What you have to do:
In the data below, find the line containing "Viewport: 1569px width, 650px height.", then set down that line and every later line up to and including the line containing "2123x1157 pixels.", exactly.

Dataset records:
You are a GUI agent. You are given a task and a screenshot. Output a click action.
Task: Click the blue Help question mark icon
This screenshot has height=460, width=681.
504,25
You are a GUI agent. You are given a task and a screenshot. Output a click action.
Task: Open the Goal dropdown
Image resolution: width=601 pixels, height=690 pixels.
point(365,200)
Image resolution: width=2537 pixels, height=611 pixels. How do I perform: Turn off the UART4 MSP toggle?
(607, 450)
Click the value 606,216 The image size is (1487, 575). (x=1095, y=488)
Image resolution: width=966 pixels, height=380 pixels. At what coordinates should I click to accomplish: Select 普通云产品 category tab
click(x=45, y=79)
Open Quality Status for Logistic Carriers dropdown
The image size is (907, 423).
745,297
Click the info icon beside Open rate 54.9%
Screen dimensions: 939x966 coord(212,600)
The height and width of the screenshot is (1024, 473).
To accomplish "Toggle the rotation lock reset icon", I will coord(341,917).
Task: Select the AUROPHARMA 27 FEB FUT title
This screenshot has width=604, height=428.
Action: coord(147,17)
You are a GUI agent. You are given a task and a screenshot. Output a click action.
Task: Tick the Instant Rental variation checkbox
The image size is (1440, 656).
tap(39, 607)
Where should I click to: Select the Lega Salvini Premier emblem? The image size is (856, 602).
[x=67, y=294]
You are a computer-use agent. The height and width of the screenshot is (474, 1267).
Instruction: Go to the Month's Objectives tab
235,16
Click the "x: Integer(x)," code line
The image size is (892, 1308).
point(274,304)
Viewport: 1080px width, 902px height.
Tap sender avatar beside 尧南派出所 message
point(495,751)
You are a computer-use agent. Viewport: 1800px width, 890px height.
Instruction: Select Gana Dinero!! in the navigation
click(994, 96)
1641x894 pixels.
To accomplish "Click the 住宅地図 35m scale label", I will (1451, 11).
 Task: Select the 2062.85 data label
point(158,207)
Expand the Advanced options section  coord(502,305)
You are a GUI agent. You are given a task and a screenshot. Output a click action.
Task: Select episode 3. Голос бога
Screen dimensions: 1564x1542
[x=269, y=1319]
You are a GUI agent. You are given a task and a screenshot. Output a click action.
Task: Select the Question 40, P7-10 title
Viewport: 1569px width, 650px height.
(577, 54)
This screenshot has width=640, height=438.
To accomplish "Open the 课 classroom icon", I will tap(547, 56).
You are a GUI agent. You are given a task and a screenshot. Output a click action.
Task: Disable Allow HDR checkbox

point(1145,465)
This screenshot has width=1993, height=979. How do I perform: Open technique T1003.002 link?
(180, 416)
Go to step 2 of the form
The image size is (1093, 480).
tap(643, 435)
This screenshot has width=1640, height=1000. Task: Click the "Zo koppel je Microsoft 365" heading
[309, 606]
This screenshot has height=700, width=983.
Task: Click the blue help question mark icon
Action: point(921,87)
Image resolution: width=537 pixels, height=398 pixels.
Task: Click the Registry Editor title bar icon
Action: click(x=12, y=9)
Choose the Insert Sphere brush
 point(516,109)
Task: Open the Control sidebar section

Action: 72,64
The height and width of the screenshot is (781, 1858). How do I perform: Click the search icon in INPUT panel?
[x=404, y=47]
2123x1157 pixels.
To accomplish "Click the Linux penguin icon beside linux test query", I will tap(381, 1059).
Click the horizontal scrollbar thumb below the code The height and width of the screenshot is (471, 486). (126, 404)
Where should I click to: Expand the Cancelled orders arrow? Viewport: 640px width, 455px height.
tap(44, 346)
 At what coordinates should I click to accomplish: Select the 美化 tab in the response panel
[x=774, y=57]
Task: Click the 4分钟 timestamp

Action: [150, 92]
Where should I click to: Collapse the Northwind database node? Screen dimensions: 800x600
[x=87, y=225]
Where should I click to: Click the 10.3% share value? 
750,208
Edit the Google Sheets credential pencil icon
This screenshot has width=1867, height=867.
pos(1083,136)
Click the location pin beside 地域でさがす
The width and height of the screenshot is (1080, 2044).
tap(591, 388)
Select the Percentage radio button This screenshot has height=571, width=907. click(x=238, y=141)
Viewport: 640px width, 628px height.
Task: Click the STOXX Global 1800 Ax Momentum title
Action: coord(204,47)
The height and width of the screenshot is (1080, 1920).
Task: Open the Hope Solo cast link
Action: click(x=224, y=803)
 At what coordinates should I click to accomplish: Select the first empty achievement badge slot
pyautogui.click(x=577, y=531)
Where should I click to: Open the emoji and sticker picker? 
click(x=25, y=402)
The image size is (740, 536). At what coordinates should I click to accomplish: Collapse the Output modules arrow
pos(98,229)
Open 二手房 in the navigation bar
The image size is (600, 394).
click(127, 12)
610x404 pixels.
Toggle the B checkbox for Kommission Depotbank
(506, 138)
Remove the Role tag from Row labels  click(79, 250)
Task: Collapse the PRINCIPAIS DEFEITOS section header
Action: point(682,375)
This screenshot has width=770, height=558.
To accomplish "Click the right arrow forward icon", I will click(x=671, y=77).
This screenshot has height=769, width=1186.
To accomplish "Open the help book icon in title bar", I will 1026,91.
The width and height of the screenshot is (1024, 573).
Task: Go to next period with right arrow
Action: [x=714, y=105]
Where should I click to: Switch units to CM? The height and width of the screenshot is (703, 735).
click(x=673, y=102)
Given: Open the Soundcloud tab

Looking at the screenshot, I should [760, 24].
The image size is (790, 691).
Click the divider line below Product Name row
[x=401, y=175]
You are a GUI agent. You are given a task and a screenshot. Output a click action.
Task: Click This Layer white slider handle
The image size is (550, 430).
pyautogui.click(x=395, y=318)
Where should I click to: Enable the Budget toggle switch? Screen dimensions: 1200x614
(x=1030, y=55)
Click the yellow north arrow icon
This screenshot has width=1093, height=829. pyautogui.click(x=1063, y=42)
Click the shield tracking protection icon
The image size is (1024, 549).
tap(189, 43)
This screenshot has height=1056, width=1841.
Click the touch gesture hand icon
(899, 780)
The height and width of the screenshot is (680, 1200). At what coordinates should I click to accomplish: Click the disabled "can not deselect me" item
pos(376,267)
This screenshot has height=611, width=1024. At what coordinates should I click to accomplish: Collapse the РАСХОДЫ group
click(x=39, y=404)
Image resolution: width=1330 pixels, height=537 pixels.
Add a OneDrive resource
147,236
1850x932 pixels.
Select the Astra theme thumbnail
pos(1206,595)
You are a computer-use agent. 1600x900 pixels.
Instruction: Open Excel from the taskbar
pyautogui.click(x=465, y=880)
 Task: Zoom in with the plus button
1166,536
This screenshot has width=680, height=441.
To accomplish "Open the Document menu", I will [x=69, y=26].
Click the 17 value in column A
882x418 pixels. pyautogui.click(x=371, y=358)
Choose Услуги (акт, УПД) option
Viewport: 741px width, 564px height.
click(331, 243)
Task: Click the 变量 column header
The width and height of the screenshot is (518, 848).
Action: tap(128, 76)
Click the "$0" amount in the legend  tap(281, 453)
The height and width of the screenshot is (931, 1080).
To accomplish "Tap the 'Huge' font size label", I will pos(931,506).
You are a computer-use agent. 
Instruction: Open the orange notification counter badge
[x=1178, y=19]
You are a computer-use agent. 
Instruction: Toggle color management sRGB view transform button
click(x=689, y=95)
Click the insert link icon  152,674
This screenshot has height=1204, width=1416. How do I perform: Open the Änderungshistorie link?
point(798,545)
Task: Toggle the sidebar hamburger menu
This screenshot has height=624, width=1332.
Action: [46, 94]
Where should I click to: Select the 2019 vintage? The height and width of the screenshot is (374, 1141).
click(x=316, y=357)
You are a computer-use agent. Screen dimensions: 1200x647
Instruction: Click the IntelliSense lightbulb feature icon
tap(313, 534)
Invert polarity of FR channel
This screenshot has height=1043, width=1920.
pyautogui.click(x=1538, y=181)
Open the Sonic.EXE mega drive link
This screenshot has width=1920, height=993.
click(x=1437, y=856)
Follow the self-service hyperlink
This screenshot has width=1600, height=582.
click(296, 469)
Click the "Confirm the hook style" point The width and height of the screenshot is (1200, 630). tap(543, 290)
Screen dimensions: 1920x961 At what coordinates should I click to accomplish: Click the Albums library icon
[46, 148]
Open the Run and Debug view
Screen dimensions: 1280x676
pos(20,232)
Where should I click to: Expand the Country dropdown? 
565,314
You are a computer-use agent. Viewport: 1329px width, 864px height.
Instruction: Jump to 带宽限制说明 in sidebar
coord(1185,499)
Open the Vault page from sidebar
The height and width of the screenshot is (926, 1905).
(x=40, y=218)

Written answer:
Viewport: 1569px width, 650px height.
(577, 54)
This screenshot has width=640, height=438.
To accomplish "Open the 课 classroom icon", I will tap(547, 56).
You are a GUI agent. You are given a task and a screenshot. Output a click action.
Task: Disable Allow HDR checkbox

point(1145,465)
This screenshot has width=1993, height=979. How do I perform: Open technique T1003.002 link?
(180, 416)
Go to step 2 of the form
The image size is (1093, 480).
tap(643, 435)
This screenshot has width=1640, height=1000. Task: Click the "Zo koppel je Microsoft 365" heading
[309, 606]
This screenshot has height=700, width=983.
Task: Click the blue help question mark icon
Action: point(921,87)
Image resolution: width=537 pixels, height=398 pixels.
Task: Click the Registry Editor title bar icon
Action: click(x=12, y=9)
Choose the Insert Sphere brush
 point(516,109)
Task: Open the Control sidebar section

Action: 72,64
The height and width of the screenshot is (781, 1858). How do I perform: Click the search icon in INPUT panel?
[x=404, y=47]
2123x1157 pixels.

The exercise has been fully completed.